### Testo della pagina
___

RIPARAZIONI (XXIX, p. 390)
Riparazioni derivanti dalla seconda Guerra mondiale. - Il problema delle riparazioni tedesche derivanti dalla seconda Guerra mondiale fu impostato ancor prima della fine delle ostilità, nel corso della conferenza di Jalta (gennaio 1945), dove le tre grandi potenze alleate, Gran Bretagna, Stati Uniti e URSS definirono i principî generali della politica delle riparazioni nell'economia del dopoguerra. Tali principî furono successivamente approfonditi durante la conferenza di Potsdam (luglio 1945), convocata subito dopo la capitolazione della Germania.
L'esperienza negativa delle riparazioni derivanti dalla prima Guerra mondiale ha portato ad invertire i criterî allora adottati, sicché, in luogo di stabilire il pagamento di una indennità da parte della Germania, mediante prestazioni annue determinate in termini monetarî e corrisposte attraverso l'eccedenza della produzione corrente - con conseguente intensificazione della produzione e quindi del potenziale industriale germanico - si è cercato di fissare un limite allo sviluppo dell'economia tedesca, impedendole, contemporaneamente, di frustrare gli scopi delle riparazioni per mezzo del gioco combinato dei prezzi e dei cambî. A tale scopo i tre governi decisero, sin dalla conferenza di Crimea, che le riparazioni sarebbero state corrisposte per la maggiore misura possibile in natura, impegnandosi, nello stesso tempo, ad assicurare il disarmo della Germania mediante l'eliminazione o il trasferimento ai paesi vincitori delle sue industrie di guerra. Conseguentemente, il problema dei trasferimenti, dal punto di vista tecnico, era semplificato, poiché non si trattava che di prevedere la consegna di beni specifici, mentre si riteneva di poter così armonizzare le riparazioni all'economia tedesca, adattando le prime alla seconda anziché l'inverso.

___

### Voci
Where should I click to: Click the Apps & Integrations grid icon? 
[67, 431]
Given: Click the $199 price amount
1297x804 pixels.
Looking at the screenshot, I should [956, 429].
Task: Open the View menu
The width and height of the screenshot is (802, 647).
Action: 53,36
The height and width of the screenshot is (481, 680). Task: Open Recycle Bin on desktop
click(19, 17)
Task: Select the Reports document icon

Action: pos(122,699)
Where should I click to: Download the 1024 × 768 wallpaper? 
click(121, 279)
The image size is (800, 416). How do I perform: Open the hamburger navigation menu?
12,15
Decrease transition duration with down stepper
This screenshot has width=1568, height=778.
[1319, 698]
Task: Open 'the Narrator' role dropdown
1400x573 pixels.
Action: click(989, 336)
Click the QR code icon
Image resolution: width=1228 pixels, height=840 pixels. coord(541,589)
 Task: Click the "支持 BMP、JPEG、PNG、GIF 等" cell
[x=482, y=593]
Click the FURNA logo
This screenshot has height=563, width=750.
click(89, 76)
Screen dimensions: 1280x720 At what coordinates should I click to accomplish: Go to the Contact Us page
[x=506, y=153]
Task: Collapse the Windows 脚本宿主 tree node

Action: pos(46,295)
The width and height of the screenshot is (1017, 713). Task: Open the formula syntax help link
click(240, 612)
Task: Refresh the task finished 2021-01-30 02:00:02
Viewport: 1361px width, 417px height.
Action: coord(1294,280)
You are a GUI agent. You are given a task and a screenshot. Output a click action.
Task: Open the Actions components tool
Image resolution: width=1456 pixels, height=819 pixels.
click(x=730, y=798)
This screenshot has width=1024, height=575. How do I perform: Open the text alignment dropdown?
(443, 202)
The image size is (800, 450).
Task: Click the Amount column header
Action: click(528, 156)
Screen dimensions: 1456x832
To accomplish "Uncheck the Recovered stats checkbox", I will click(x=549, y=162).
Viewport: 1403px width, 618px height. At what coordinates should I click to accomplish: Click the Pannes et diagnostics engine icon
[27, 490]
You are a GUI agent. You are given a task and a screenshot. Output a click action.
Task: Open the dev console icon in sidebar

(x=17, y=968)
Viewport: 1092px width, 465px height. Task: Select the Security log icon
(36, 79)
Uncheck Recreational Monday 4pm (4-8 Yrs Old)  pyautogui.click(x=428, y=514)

___

### Compiti da svolgere
a - Elenca le potenze alleate che, secondo il testo sulle riparazioni, definirono a Jalta i principî generali della politica delle riparazioni.
b - Nel testo sulle riparazioni, riscrivi il passo che inizia con "RIPARAZIONI (XXIX, p." e termina con "capitolazione della Germania.", sostituendo "Potsdam" con "Berlino".
c - Secondo il testo sulle riparazioni, quando si tenne la conferenza di Jalta?
Per ogni risposta si usa soltanto il testo sulle riparazioni.

### Le risposte
a - Gran Bretagna, Stati Uniti, URSS

b -
RIPARAZIONI (XXIX, p. 390)
Riparazioni derivanti dalla seconda Guerra mondiale. - Il problema delle riparazioni tedesche derivanti dalla seconda Guerra mondiale fu impostato ancor prima della fine delle ostilità, nel corso della conferenza di Jalta (gennaio 1945), dove le tre grandi potenze alleate, Gran Bretagna, Stati Uniti e URSS definirono i principî generali della politica delle riparazioni nell'economia del dopoguerra. Tali principî furono successivamente approfonditi durante la conferenza di Berlino (luglio 1945), convocata subito dopo la capitolazione della Germania.

c - Nel gennaio 1945.